In our case, we will be varying the maximum depth of the tree as a control variable for pre-pruning. Let’s try max_depth=3. 

# Create Decision Tree classifier object
clf = DecisionTreeClassifier(criterion="entropy", max_depth=3)

# Train Decision Tree Classifier
clf = clf.fit(X_train,y_train)

#Predict the response for test dataset
y_pred = clf.predict(X_test)

# Model Accuracy, how often is the classifier correct?print("Accuracy:",metrics.accuracy_score(y_test, y_pred))

Accuracy: 0.7705627705627706

On Pre-pruning, the accuracy of the decision tree algorithm increased to 77.05%, which is clearly better than the previous model.

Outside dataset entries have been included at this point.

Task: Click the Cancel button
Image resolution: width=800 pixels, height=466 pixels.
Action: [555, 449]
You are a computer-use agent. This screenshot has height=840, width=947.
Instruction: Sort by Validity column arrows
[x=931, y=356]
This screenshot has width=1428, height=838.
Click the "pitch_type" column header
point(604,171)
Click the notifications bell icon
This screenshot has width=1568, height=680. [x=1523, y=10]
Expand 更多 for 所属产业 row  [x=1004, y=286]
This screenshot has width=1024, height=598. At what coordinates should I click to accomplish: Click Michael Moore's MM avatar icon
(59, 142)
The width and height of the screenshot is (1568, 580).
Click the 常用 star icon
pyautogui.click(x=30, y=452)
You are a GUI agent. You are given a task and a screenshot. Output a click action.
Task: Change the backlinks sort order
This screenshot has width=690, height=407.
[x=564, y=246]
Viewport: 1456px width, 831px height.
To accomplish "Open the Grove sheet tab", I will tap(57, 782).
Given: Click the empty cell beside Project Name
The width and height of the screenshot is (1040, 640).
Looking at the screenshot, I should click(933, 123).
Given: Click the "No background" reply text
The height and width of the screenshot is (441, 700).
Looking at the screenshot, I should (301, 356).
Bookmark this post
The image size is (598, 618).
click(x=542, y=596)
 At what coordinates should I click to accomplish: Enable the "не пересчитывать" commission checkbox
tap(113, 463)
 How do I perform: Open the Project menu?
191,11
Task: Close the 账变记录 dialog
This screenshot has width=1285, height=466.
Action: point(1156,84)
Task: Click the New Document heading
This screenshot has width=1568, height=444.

Decision Tree Implementation in Python: Visualising Decision Trees in Python

from sklearn.externals.six import StringIO  
from IPython.display import Image  
from sklearn.tree import export_graphviz
import pydotplus
dot_data = StringIO()
export_graphviz(clf, out_file=dot_data,  
filled=True, rounded=True,
special_characters=True, feature_names = feature_cols,class_names=['0','1'])
graph = pydotplus.graph_from_dot_data(dot_data.getvalue())  
graph.write_png('diabetes.png')
Image(graph.create_png())

With this, your outcome would look like:

Decision Tree Implementation in Python With Example
Python Output

The outcome of this pruned model looks easy to interpret. With this, we have been able to classify the data & predict if a person has diabetes or not. But, decision tree is not the only clustering technique that you can use to extract this information, there are various other methods that you can explore.